Op 30 Oct. 1582 bezocht hij, van Antwerpen komende, den predikant Henrick van de Corput te Dordrecht. In de tweede helft van 1583 kwam hij als strijder voor de onafhankelijkheid der kerk in conflict met de magistraat, die hem het prediken trachtte te verhinderen. Eene verzoening werd evenwel getroffen.
Van 1586-89 predikant te Medemblik. De Part. Synode van Noord-Holland te Alkmaar, Mei 1587, koos hem tot haren assessor.
Niet Willem Mostart, zooals Hooft, Nederl. Hist. XXV, 1134 zegt, maar Christianus Sinapius was in 1587 de tusschenpersoon tusschen de afgevaardigden der Staten en den overste Sonoy, die zijn onderteekening plaatste onder de verklaring van de vier predikanten (1 April 1587), welke Sonoy te zijner verdediging overlegde bij zijn weigering om den eed aan Prins Maurits af te leggen.
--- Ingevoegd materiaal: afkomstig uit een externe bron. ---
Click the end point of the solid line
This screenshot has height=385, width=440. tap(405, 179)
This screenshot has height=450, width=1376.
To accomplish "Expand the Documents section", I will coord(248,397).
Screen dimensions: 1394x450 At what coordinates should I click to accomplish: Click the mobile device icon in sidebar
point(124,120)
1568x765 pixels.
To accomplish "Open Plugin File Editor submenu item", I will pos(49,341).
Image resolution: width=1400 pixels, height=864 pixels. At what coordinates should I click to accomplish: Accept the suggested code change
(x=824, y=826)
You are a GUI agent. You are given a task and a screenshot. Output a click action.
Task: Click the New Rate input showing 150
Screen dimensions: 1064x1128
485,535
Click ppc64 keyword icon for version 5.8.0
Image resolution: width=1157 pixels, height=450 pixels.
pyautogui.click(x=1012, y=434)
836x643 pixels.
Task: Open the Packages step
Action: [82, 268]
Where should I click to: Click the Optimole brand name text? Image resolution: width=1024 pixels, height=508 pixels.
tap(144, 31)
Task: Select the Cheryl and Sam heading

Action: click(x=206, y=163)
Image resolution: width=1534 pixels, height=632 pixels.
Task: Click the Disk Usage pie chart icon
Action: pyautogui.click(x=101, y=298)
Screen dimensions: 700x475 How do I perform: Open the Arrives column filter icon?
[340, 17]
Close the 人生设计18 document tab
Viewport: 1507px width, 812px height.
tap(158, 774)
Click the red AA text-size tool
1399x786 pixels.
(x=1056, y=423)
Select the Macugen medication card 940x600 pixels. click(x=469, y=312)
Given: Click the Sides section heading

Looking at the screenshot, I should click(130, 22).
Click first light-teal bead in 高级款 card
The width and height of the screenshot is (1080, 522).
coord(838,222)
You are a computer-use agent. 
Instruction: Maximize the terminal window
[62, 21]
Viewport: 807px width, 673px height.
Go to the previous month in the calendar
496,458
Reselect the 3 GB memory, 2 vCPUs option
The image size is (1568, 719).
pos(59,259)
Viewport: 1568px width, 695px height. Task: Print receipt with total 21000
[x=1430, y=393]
Van Medemblik vertrok hij in 1589 naar Amersfoort, dat reeds 10 jaren vroeger het oog op hem had geslagen; en in 1590, bij leening, naar Leeuwarden, waar men hem in Mei 1591 beriep, doch werwaarts hij niet vertrok, wijl de regeering te Amersfoort weigerde hem te ontslaan.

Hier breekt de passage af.